Les partis bourgeois souhaitent augmenter les dépenses de l'armée plus fortement que le Conseil fédéral – ils estiment que l'armée a besoin de quatre milliards de francs supplémentaires au cours des quatre prochaines années. Les dépenses de l'armée s'élèveraient ainsi à 1% du produit intérieur brut (PIB) en 2030. Les commissions des finances des deux Chambres sont d'avis que l'année prochaine, l'armée devrait recevoir 530 millions de francs de plus que ce que prévoit le Conseil fédéral.
La Commission des finances du Conseil national souhaite économiser dans d'autres domaines. Elle refuse de financer l'argent supplémentaire par des recettes supplémentaires. C'est surtout l'aide au développement qui doit être saignée. La commission veut y économiser 250 millions de francs. A cela s'ajoutent des coupes transversales dans le personnel (70 millions de francs) et les prestations externes (35 millions). Des économies sont également prévues dans le domaine de l'asile (105 millions), la part du lion revenant à la fermeture déjà annoncée des centres fédéraux d'asile.
Les coupes dans la coopération au développement sont très controversées. En effet, l'aide à l'Ukraine doit également être financée par cette enveloppe au cours des quatre prochaines années; 1,5 milliard des 11,3 milliards de francs au total sont réservés à cet effet. Il reste donc déjà moins d'argent pour le reste du monde. Les œuvres d'entraide critiquent le fait que les économies se fassent sur le dos des plus pauvres. Les critiques de la gauche ont été d'autant plus vives.
La Commission des finances du Conseil des Etats a entendu les protestations. Elle souhaite donc renoncer à des coupes radicales dans la coopération au développement. Seuls 30 millions de francs devraient être économisés dans ce domaine. Le conseiller aux Etats UDC et président de la commission Jakob Stark a justifié cette décision par le fait que l'aide à l'Ukraine devra également être financée par ce pot commun au cours des quatre prochaines années. Pour les années suivantes, la commission prévoit de plafonner les dépenses de l'aide au développement. C'est également ce que prévoit le Conseil fédéral dans son paquet d'allègement budgétaire.
C'est dans le domaine de l'asile que la Commission des finances du Conseil des Etats prévoit les économies les plus importantes. Comme sa commission sœur, elle estime qu'il faudra 85 millions de francs en moins pour les centres fédéraux d'asile. Elle prévoit en outre 100 millions de francs de moins pour les aides sociales, qu'elle justifie par la baisse du nombre de demandeurs d'asile. Les politiciens des finances du Conseil des Etats veulent également des économies plus importantes pour le personnel fédéral, les investissements pour les constructions et la logistique ou les conseillers externes.

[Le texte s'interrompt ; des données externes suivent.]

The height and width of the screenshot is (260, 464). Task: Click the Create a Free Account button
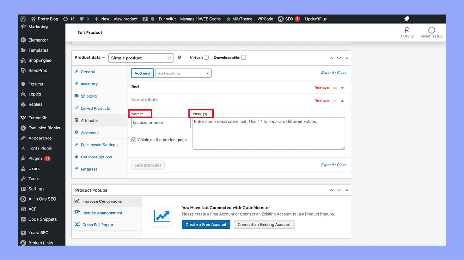tap(206, 224)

Non. La Commission des finances du Conseil des Etats a réfléchi au-delà du budget de l'année prochaine. Elle présente un nouveau chemin de croissance ralentie pour les dépenses de l'armée. Avec ce plan, les dépenses ne devraient pas atteindre 1% du PIB d'ici 2030, mais d'ici 2032. C'est un compromis. Le Conseil fédéral ne veut atteindre cet objectif qu'en 2035, le Parlement en 2030.
Les politiciens des finances du Conseil des Etats estiment qu'il faut des recettes supplémentaires pour l'armée. Ils souhaitent adapter la clé de répartition des recettes provenant de l'imposition minimale de l'OCDE. Actuellement, 75% des recettes supplémentaires reviennent aux cantons et 25% à la Confédération. Désormais, les recettes supplémentaires devraient aller pour moitié à la Confédération et pour moitié aux cantons.
Si l'une des chambres – c'est-à-dire le Conseil national ou le Conseil des États – rejette deux fois le budget lors du vote global, on en arrive à un budget d'urgence. Depuis 1872, cela s'est produit sept fois. Dans un tel cas, le Parlement doit, selon l'administration des finances, débattre en décembre d'un budget transitoire pour le premier trimestre 2025. Il est établi ad hoc par le Conseil fédéral. Sans décision fédérale, l'administration est incapable d'agir. Le budget normal serait ensuite débattu en mars 2025.
La dernière fois que cela s'est produit, c'était en 1975, à cause de recettes supplémentaires déjà budgétées qui ont été supprimées suite à une décision populaire. Cela a failli se produire en 2016 également. Le budget n'a été adopté que d'extrême justesse lors du premier vote global du Conseil national – par 79 oui, 75 non et 40 abstentions. Le conseiller national saint-gallois Markus Ritter, qui était alors responsable de l'affaire pour le Centre, ne revient pas volontiers sur cette expérience: «J'ai vieilli de cinq ans et j'ai failli avoir une crise cardiaque».